The real-world use and effectiveness of avacopan in routine practice for the treatment of ANCA vasculitis. First experiences in Spain

Abstract

Objectives: ANCA-associated vasculitis (AAV) is a group of chronic diseases with relapses that associate organic damage because of the disease and its treatment. Avacopan is a new treatment indicated for AAV. We present the first experiences with avacopan in Spain as part of an Early Access program.

Methods: Patients with AAV who started avacopan between June 2022 and September 2023 were included. For comparison, a historical cohort of patients diagnosed with AAV around the same time and treated without avacopan was also included.

Results: Twenty-nine patients treated with avacopan were analysed. Twelve patients (41.4%) were male, and median age was 56 years. Most patients were ANCA MPO positive (21/29, 72.4%). The most frequently affected organ was the kidney (23/29, 79.31%), with a mean estimated glomerular filtration rate (eGFR) of 23.2 ml/min. Mean follow-up was 456.8 (±181.7) days with a remission rate of 86.2%. eGFR increased from 23.2 (11.2) to 38.38 (18.55) ml/min after 12 months of diagnosis. Two patients had adverse events related to avacopan (severe neutropenia and a gastrointestinal affectation), 13 infections were reported and one death. Patients treated with avacopan received a significantly lower cumulative dose of prednisone at 6 and 12 months (P-values of 0.02 and <0.01, respectively) compared with historical controls.
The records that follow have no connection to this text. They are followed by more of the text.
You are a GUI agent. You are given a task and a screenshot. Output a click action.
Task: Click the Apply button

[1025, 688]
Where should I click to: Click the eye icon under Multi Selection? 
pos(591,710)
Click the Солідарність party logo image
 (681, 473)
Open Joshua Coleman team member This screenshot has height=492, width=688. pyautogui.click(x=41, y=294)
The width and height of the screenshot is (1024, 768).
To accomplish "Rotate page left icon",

The evolution of GFR at 1 year of follow-up and the incidence of relapse were similar in both groups.

Conclusion: The combination of avacopan with standard immunosuppressive therapy presents a good safety profile and provides added value by contributing to the control of AAV activity, increase GFR and removal of steroids.

Keywords: ANCA; complement; immunology; immunosuppression; vasculitis.